Virginia's governor would name members to the regional airport agency under such an arrangement, and Maryland and District officials would recommend members from their jurisdictions, commission members said yesterday.

There are "a number of advantages" in having a Virginia agency run the airports, said a report to the commission that was released yesterday by investment bankers. One advantage is that the transfer from the Federal Aviation Administration would have to be approved only by Congress and the Virginia General Assembly under such a plan, according to a report by Salomon Brothers Inc. and Wheat, First Securities Inc.

If a regional authority, rather than a state authority, took over the airports, approval also would have to come from governing bodies in Maryland and the District.

"Promptness of action in day-to-day operations, budgets and undertaking capital projects is more likely to occur with a Virginia entity," said the investment bankers, acting as consultants to the commission.

In the past, Maryland and District officials have said they feared that if the airports were run by a Virginia agency with members from outside the state, Virginia elected officials could find a way to remove them or dilute their power. Virginia officials have said they deserve more spots on the authority because of the airports' location in the state.

But some commission officials said yesterday they think the Virginia agency may be the best solution.

Airport executives from New York and Cincinnati told the commission at a meeting yesterday that it would have a tough job keeping the peace among competing jurisdictions.

"If you had Plato and Machiavelli . . . and Jefferson drafting a plan , you wouldn't have a perfect policy," said Patrick Falvey, general counsel of the Port Authority of New York and New Jersey, which runs three airports there.

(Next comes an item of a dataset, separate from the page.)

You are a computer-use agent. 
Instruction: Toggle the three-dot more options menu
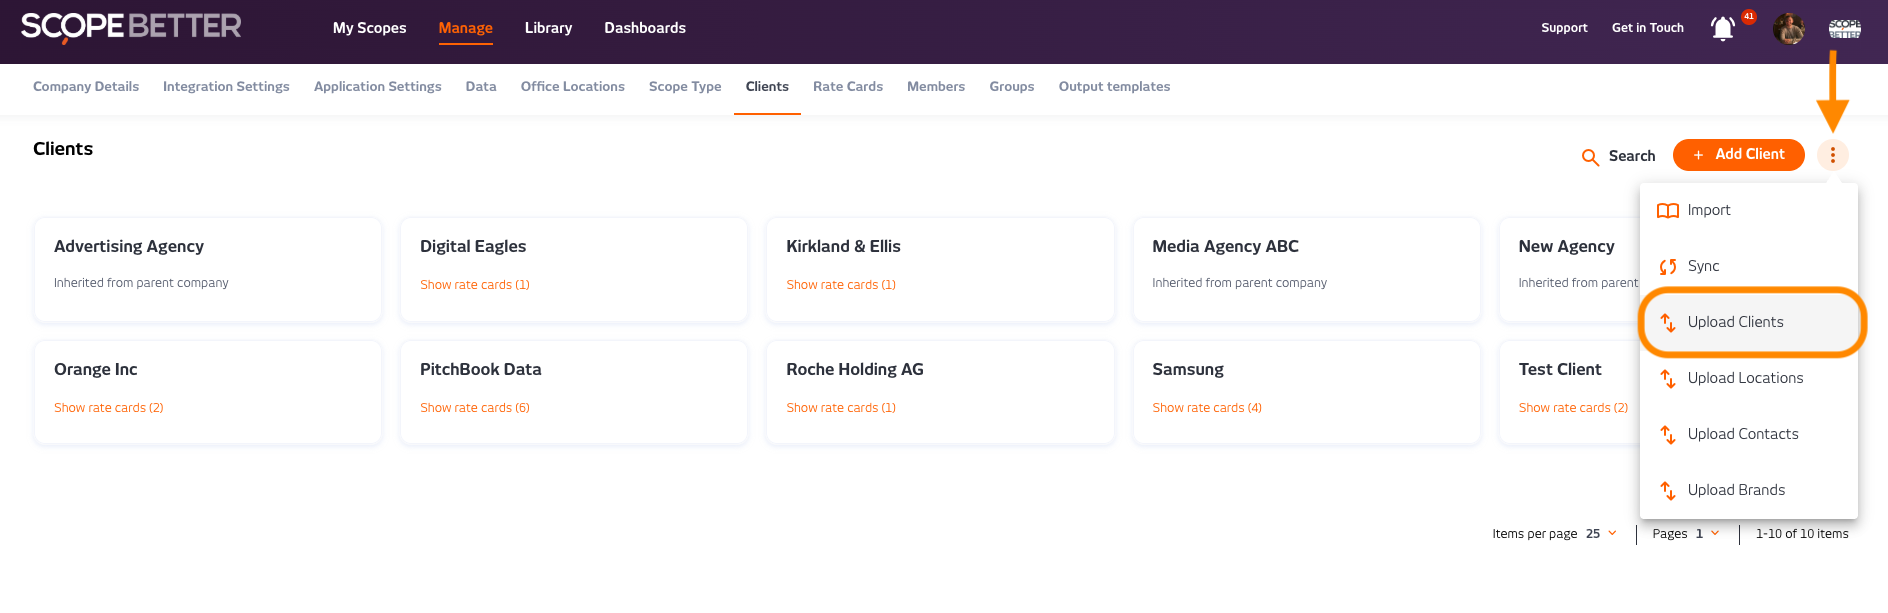tap(1832, 155)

Officials of the Greater Cincinnati International Airport say they've overcome inter-jurisdictional "seething" to run a smooth operation. The airport is located in rural Boone County, Ky., but 95 percent of the airport's travelers are from Ohio. Even so, almost all the airport authority's members, by Kentucky law, come from Kenton County, Ky., and no representatives from Ohio have a vote on the authority.

"I've never heard a single expression of dissatisfaction" from Ohio residents in recent years, said authority chairman William Whitson. Commission officials said one reason the Cincinnati airport representatives were invited was to hint to Maryland officials that they may have to accept a non-voting position on a future airport agency here.

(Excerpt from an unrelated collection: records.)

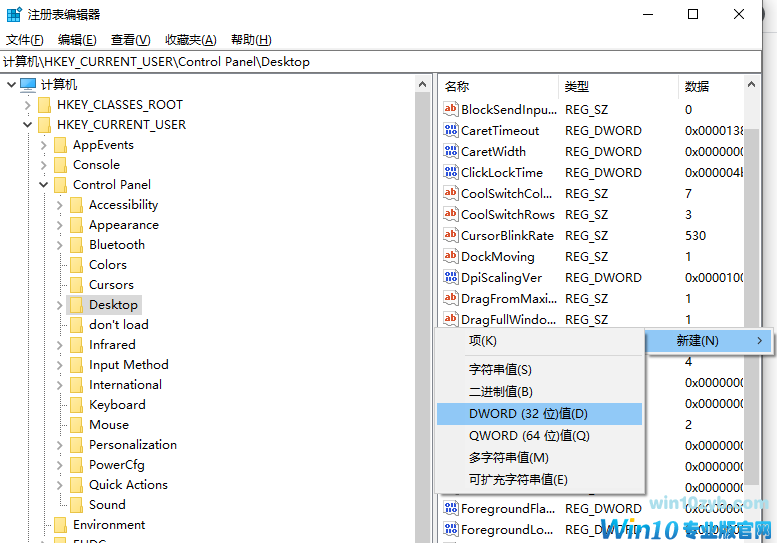This screenshot has height=543, width=777.
Task: Select the Keyboard key in tree
Action: pos(117,405)
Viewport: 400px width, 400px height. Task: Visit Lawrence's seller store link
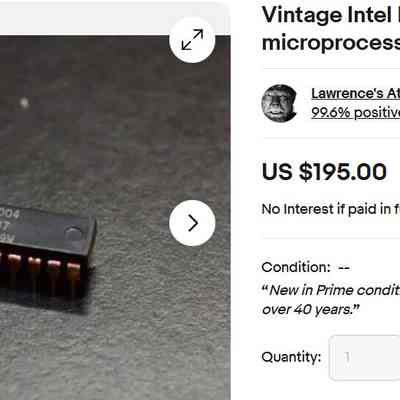355,94
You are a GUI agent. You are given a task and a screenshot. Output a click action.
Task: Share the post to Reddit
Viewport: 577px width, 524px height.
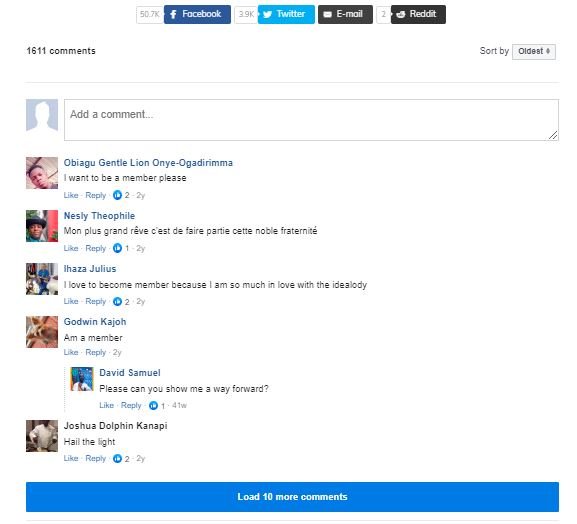click(x=418, y=14)
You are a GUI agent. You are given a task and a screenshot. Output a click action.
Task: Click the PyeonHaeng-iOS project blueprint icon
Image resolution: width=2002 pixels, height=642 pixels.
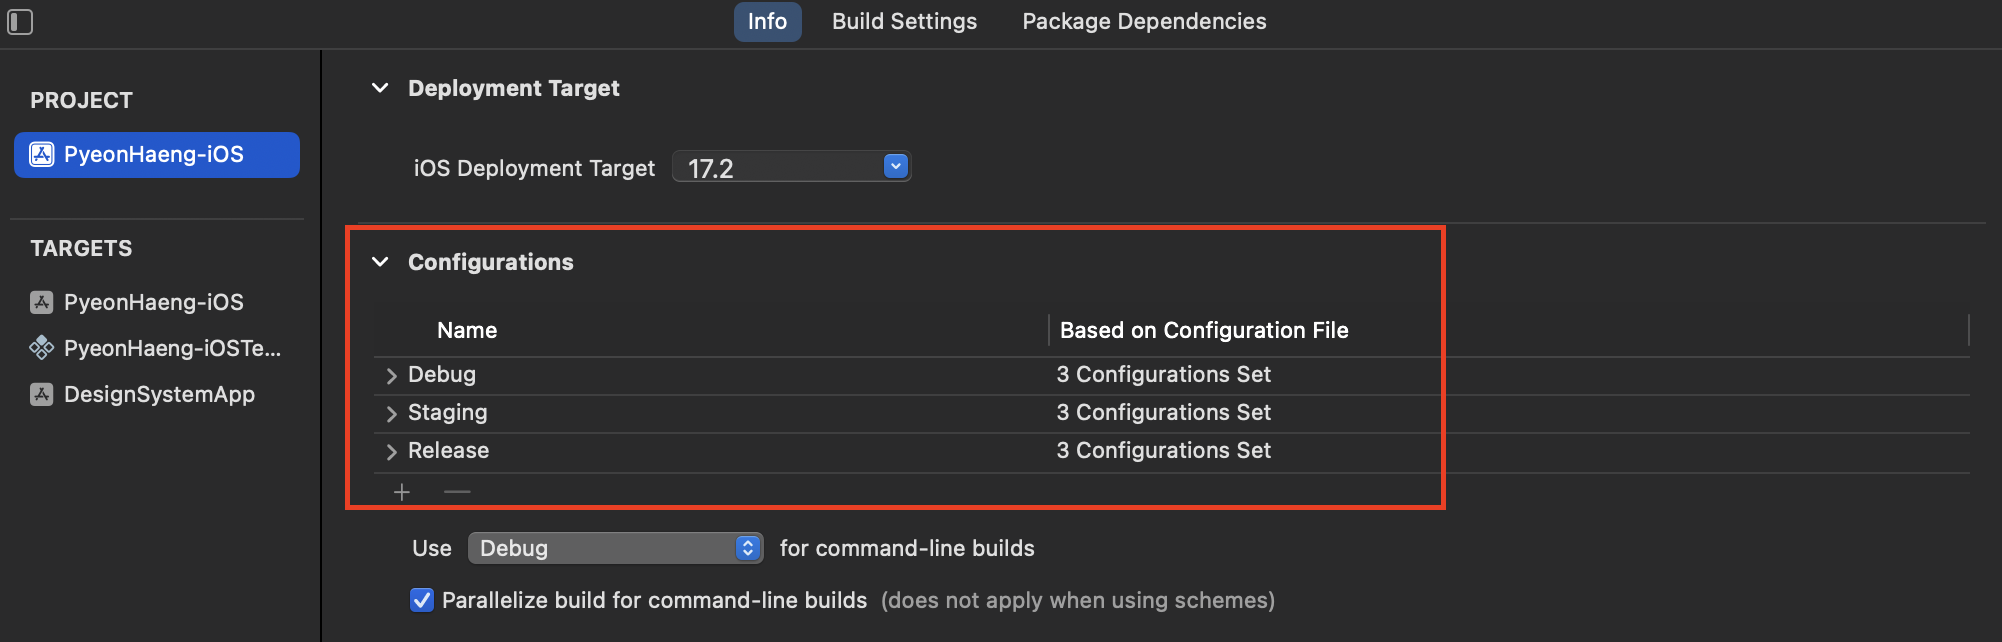click(42, 154)
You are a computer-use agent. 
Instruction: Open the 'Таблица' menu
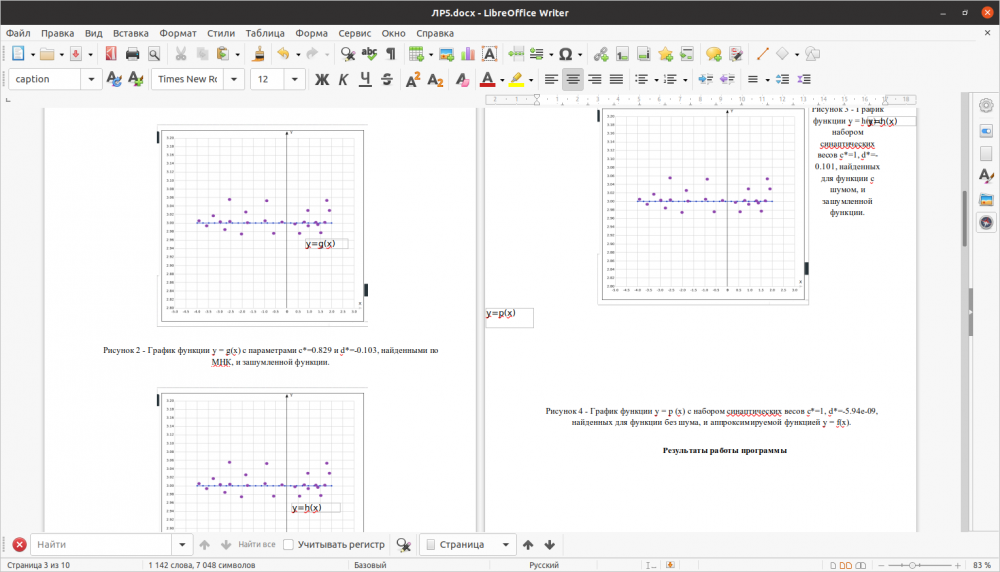point(264,33)

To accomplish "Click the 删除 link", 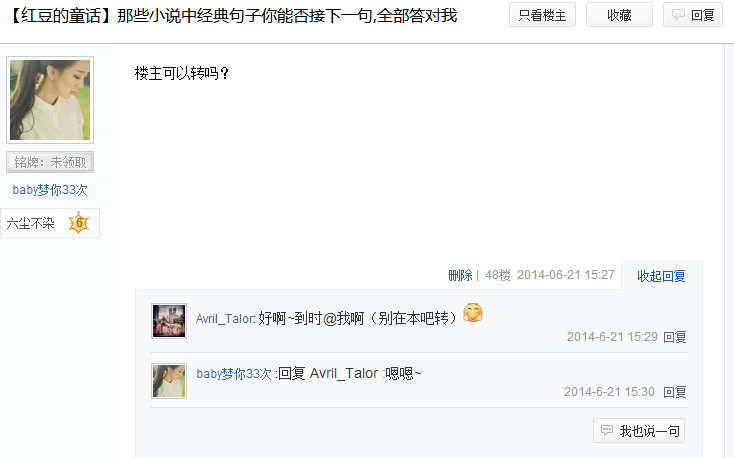I will (x=460, y=275).
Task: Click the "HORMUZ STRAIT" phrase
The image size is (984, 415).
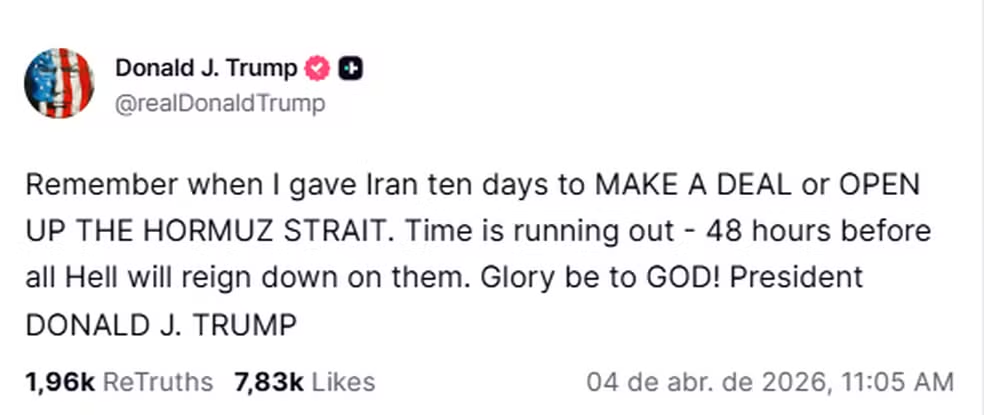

Virginia and District representatives have said that Maryland officials could find themselves in a conflict of interest because the state owns Baltimore-Washington International Airport, which is in competition for passengers with Dulles.

The commission, chaired by ex-Virginia governor A. Linwood Holton Jr., is scheduled to recommend a means of transferring the airports by January.

But airline industry officials say they think Congress will kill any plan that removes National from federal control.